A Tale Of A Toe: A True Story

Monday, August 4th, 2008

One needle, ten shots, a pair of scissors, one pair of pliers, and 45 minutes later my toe was fixed with a little minor toe surgery! This sounds like one awesome experience, that is if you like pain. But for most of us, we could possibly think of 100 different things we could find better to do with our time. This is a story of why we should take care of our feet before it becomes too late.

I’ve had a history of ingrown toenails but never one I could not take out myself with a little careful maneuvering and trimming. Two weekends ago, I started having extreme pain in my right big toe with some bleeding and swollenness. I noticed that it had become infected and needed a little doctor’s attention. Come Monday, I sought help from my good friend who just happens to be a doctor for some advice. With the help of some prescription anti-biotics, the infection went down but the toe nail was still ingrown. Tuesday morning rolled around and I thought it was time to take further matters and just have that part of the nail removed. 

After prep, he proceeded with the needles into my toe (sides, top, bottom) with about nine all together (worst part) because it would not fully numb with the first dose. I learned that after he started pulling on the nail which caused some extreme pain! With the toe numb, he took his pliers and began pulling the nail out from underneath the skin, not a pretty site. He then cut the toe nail the entire length up to the cuticle, which amounted to about 1/3 of my nail. Grasping the pliers once more, he pulled the cut piece completely off the toe and dug out the remaining few fragments still lodged into the skin. After using a walking boot the last two days, I completed my first run and workout session as I was able to finally get my foot into a running shoe. The nail should fully grow back in about a year and back to normal!

The moral of this story is to really take care of our feet and practice proper nail cutting techniques and hygiene. 

 

TIPS

- Cut the nails straight across; do not round edges or cut to short.

- Soak feet in warm, soapy water if ingrown nails do occur.  Once skin has loosened, then carefully try to lift the ingrown portion from underneath the skin.

- Once lifted above the skin, take a cotton ball and roll very thinly and slide underneath that portion of nail to allow for it to grow out.

- Wear properly fitted shoes

- If infection occurs or condition worsens, seek proper medical attention.

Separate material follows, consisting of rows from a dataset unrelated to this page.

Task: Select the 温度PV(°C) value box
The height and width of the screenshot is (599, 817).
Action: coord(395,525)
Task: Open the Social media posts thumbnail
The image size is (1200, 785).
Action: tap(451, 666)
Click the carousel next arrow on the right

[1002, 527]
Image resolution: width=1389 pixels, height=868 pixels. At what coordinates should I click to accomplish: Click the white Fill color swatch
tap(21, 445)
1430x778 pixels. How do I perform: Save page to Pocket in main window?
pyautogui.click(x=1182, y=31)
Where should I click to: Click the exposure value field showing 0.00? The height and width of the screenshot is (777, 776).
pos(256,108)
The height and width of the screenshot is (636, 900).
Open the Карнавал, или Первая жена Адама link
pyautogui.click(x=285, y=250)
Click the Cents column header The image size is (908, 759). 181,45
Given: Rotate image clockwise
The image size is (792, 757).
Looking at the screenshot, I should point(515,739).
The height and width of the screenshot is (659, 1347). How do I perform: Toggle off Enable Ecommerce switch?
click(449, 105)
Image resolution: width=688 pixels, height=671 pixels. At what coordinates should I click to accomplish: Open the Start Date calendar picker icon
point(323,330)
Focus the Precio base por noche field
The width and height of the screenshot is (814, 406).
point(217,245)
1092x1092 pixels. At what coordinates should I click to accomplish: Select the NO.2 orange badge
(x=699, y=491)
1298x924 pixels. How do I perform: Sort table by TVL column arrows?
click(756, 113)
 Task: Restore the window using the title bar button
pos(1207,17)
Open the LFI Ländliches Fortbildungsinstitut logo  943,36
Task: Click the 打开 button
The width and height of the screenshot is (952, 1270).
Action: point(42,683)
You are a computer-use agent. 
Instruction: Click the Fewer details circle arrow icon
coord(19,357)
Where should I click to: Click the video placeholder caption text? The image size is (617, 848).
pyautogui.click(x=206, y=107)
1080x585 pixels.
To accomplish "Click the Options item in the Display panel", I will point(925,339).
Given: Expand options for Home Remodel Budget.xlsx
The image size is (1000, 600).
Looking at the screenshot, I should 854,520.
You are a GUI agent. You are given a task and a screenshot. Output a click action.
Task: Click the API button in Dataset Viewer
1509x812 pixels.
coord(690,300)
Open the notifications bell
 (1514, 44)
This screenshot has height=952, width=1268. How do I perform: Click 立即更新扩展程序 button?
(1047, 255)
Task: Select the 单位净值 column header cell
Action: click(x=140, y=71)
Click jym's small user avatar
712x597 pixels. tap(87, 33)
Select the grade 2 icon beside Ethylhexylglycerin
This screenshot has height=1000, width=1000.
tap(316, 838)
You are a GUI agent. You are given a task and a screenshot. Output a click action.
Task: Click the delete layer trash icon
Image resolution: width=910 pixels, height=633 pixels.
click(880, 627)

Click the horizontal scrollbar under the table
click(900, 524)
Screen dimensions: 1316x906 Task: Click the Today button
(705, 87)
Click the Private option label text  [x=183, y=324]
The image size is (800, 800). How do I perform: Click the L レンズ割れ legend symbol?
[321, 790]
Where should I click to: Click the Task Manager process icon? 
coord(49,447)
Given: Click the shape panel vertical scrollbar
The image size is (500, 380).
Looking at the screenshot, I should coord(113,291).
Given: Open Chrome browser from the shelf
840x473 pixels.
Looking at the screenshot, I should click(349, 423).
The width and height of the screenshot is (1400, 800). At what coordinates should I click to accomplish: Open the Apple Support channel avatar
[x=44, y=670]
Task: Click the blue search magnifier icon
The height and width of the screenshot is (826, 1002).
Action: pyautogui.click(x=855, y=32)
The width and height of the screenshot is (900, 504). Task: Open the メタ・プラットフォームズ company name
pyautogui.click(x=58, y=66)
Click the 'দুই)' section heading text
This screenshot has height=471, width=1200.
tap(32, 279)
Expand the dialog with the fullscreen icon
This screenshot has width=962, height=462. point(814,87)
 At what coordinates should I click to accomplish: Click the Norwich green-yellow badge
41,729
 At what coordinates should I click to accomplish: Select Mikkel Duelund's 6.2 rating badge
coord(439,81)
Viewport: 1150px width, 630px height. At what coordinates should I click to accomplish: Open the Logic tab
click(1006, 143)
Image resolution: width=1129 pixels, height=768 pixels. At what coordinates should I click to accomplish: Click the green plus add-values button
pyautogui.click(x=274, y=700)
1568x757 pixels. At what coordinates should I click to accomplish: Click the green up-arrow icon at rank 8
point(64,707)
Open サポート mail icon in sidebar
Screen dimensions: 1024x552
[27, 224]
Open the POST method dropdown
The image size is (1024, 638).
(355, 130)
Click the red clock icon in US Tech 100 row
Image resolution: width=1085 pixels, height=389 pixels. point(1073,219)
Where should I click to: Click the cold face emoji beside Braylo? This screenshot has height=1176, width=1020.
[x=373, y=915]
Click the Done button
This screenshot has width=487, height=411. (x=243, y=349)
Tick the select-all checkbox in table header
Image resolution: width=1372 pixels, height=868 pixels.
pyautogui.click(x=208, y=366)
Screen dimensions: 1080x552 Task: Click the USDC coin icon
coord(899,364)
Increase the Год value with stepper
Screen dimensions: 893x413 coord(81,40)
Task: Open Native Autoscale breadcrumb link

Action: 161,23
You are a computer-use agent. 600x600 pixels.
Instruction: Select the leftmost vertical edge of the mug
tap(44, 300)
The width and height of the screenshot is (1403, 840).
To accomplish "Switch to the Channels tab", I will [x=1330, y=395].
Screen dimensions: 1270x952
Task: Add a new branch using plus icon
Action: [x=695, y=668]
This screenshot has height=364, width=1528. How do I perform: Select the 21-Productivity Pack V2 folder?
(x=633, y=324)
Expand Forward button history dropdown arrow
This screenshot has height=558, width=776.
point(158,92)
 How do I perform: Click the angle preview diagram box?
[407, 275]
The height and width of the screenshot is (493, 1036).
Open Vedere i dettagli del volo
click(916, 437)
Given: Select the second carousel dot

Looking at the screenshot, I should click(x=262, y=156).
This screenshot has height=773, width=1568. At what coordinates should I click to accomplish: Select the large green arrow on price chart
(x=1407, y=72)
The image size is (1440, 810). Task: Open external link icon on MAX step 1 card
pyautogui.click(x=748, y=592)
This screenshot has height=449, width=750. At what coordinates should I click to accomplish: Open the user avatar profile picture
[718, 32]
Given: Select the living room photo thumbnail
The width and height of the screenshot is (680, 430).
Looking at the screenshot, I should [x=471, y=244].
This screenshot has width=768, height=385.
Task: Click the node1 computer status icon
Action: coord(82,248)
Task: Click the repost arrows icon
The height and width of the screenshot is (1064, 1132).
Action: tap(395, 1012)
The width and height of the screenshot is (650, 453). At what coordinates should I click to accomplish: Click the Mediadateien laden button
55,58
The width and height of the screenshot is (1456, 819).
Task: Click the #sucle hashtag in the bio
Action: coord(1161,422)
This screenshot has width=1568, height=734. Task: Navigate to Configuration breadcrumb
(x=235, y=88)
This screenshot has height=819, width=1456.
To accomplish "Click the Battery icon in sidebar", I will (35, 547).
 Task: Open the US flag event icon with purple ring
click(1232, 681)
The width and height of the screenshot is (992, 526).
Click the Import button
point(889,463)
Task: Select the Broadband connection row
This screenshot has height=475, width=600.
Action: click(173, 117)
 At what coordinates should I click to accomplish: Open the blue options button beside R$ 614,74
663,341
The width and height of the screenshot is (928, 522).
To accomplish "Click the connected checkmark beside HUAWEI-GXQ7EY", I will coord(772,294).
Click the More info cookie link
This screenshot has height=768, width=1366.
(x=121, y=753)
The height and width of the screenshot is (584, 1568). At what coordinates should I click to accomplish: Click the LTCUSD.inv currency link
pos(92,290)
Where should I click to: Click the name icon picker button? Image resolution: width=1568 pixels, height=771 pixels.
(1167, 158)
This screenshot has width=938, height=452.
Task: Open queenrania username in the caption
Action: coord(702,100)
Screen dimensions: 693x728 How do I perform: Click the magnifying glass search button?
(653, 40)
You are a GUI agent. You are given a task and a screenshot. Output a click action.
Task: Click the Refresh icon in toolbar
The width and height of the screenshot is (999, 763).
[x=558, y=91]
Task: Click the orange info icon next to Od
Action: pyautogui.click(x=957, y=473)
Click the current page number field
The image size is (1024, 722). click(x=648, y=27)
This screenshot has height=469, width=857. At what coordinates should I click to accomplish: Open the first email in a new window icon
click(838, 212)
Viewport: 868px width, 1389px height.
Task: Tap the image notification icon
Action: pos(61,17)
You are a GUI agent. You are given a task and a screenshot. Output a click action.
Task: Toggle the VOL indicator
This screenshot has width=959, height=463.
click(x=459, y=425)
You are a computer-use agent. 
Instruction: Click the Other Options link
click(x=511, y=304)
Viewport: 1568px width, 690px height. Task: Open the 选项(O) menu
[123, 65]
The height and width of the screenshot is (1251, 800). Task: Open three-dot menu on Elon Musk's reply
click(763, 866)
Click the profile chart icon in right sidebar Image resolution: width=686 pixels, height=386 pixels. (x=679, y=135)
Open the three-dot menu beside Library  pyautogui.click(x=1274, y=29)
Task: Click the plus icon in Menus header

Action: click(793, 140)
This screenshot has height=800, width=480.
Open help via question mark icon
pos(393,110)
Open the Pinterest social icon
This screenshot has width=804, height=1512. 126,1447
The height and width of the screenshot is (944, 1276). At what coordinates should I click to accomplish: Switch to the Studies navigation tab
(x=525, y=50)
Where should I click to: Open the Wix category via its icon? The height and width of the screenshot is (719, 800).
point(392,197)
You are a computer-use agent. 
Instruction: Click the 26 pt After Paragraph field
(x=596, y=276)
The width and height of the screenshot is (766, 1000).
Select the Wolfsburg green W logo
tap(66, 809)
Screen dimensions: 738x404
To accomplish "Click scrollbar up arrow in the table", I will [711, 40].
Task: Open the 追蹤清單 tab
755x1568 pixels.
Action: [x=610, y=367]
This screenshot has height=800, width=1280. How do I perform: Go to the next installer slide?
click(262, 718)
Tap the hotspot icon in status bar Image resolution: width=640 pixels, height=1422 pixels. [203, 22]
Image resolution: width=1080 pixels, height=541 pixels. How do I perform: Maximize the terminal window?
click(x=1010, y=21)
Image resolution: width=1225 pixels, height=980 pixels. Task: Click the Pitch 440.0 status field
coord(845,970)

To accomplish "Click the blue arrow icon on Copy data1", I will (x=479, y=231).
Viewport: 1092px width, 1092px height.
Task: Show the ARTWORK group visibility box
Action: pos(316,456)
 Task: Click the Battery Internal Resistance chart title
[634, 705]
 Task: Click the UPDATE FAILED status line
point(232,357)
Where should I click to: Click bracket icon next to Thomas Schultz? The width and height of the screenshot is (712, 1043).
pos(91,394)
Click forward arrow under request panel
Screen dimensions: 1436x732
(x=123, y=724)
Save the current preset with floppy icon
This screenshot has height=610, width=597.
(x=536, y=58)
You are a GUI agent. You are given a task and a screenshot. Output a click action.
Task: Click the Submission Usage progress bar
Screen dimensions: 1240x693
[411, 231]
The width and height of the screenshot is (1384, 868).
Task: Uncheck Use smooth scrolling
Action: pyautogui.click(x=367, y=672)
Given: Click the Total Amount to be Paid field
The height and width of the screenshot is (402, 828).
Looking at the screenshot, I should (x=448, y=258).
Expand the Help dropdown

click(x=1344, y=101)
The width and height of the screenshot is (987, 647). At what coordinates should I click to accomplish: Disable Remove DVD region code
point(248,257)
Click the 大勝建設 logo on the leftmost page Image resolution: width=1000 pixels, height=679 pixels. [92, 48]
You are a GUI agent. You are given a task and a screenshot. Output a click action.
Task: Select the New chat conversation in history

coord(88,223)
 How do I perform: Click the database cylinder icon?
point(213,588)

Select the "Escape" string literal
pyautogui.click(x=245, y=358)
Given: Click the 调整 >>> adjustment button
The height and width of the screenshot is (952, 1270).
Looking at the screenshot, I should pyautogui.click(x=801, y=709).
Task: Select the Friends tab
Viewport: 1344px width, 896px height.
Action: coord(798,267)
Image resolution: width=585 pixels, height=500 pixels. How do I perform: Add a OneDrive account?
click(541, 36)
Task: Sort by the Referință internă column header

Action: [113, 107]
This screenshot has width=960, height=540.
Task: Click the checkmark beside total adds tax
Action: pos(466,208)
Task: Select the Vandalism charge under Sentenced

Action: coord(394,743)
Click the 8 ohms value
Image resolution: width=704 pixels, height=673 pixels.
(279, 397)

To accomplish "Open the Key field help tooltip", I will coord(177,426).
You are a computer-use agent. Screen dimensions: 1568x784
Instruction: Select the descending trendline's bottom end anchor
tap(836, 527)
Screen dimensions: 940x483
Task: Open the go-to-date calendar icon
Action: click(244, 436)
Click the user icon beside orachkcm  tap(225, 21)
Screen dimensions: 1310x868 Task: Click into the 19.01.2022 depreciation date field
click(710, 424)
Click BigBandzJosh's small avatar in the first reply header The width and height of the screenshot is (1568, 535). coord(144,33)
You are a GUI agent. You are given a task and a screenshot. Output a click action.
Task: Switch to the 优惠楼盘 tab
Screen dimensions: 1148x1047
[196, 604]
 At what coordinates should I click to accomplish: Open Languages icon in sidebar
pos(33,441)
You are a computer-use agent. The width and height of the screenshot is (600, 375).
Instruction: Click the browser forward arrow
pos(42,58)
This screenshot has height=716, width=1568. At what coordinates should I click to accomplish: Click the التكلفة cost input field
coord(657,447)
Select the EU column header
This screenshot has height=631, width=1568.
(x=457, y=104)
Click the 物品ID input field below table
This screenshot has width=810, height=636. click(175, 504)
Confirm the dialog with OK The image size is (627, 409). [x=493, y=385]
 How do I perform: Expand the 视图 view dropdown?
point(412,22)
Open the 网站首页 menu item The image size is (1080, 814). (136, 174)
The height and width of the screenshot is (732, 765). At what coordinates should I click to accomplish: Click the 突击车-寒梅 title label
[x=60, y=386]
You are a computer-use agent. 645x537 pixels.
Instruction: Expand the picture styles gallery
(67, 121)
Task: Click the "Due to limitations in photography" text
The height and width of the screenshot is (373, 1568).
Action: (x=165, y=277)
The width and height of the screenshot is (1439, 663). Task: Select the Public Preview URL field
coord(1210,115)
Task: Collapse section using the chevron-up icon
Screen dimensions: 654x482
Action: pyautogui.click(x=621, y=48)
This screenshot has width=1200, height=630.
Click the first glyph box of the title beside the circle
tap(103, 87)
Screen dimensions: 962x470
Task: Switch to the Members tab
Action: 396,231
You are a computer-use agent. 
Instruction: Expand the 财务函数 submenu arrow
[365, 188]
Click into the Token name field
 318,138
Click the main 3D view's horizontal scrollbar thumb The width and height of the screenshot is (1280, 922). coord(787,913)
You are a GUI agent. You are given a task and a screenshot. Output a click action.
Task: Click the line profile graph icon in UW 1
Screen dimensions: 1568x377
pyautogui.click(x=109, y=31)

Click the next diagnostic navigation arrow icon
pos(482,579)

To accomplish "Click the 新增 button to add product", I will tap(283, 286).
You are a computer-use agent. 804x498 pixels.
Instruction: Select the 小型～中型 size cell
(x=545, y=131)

Athlo Enlists Expert Advice In Sports Medicine and Physical Therapy

Monday, August 4th, 2008

My brother Patrick graduated from Robert Morris University in Pittsburgh in 2007 with a Masters in Sports Medicine and Athletic Training. He is a certified athletic trainer and works for Advance Physical Therapy and Sports Medicine. Advance has 12 clinics in multiple cities throughout the midwest. He currently resides in Quincy, IL.

Patrick will join the Athlo team as a regular contributor the blog. He has worked with athletes from grade school level up to professional teams. I look forward to reading about helpful tips and the latest research in the fields of sports medicine and physical therapy. He is happy to answer all your questions as well. So, if you have been wondering what to do about that nagging knee pain when you run, tennis elbow or any other ailment, he can help.